Still, people who brag about “shoving a stalk of rutabaga
in the ground and watching it take off” really get on my nerves. They don’t
understand people like me. A good friend of mine sat me down once and tried to fix
me. She was one of those broccoli lovers.
“All you have to do is water them,” she said about
African violets, like it was easy. I stared at her like she was speaking
Portuguese.
She nodded, noticing the problem. “Or maybe you
could just hang pictures of plants around your house,” she offered weakly, like I hadn't already thought of that.
“Then I’d have to dust them,” I answered.
She bit her lip. “Yeah, vicious cycle."
I thought that was the end of the discussion. But when
Christmas rolled around, she gave me a special gift. I opened the wrapping and
pulled a small, handcrafted clay pot out of the box. It was filled with potting
soil over a Styrofoam base and held a cluster of greenery.
“It’s a Velvet Plant!” she said, clapping her hands in
delight. “I made it myself.”
She did. There were seven handsewn leaves crafted of
wire and dark green velvet, each securely shoved into the Styrofoam base and
artistically bent to resemble a houseplant. I looked at the tiny card
protruding from the soil and read its name. “Fictus Phyllos.”

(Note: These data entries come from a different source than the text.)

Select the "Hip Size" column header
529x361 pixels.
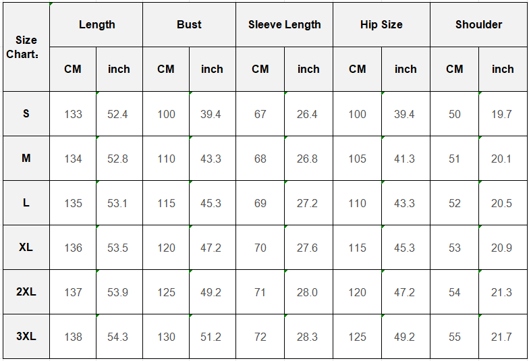pos(381,24)
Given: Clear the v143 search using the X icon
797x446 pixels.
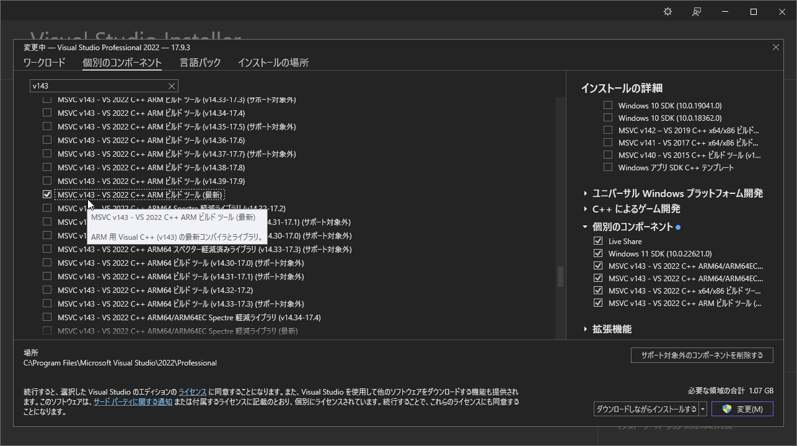Looking at the screenshot, I should (x=172, y=85).
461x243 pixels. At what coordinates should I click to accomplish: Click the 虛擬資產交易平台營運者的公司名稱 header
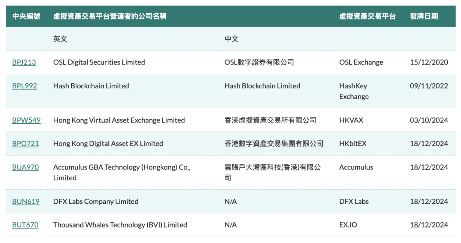click(110, 16)
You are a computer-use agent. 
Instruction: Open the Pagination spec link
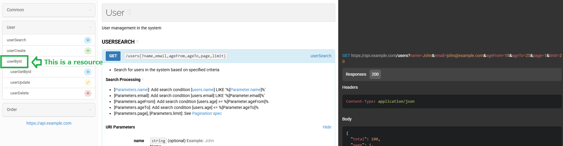pyautogui.click(x=207, y=113)
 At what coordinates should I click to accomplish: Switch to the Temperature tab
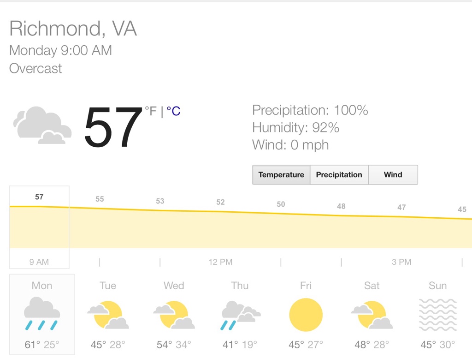[x=281, y=175]
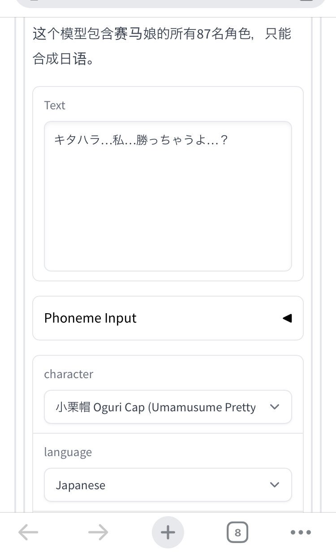Click the black triangle beside Phoneme Input
The width and height of the screenshot is (336, 552).
(x=287, y=318)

“It means Fake Plant,” she told me. The card also
contained care instructions. “Never water. Requires no sunlight. Thrives on
neglect.”
A tear escaped my eye. I loved that little plant. But
I still had to dust it.
A few weeks ago, one of my granddaughter’s cousins
asked me to take care of her snake plant for the weekend while she and her
family flew out of state for a wedding. Apparently because my surviving
houseplants pretended to be happy, she had the impression I could keep her
beloved plant alive for five days.
“All you have to do is keep it in a spot with indirect
sunlight and water it on Wednesday and Saturday,” she said, fully confident
that those were simple directions. “I’ll pick it up Monday,” she finished. I broke out in a
cold sweat but assured her that I would keep it alive. Actually, I didn’t use
those exact words. I just smiled and prayed for a miracle. I’m only human, you
know.
But I did keep it alive and to my enormous relief, she
picked it up as promised on Monday and I never had to look at it again.
I don’t get it. I don’t understand how other people
can keep green things green unless they’re buying plastic plants. I don’t know
why trees keep growing in the desert and dehydrated roses can bloom and Mexican
Petunias look deprived every afternoon yet explode with purple blossoms each
and every new morning. The only thing that makes me think I’m not as pathetic
as I seem is this time of year, when fall arrives. Every single leaf on the ash
tree overhanging my patio is about to turn brown and fall to its death on the
concrete below, leaving an expression I can only describe as bewildered consternation on that massive tree in the pasture.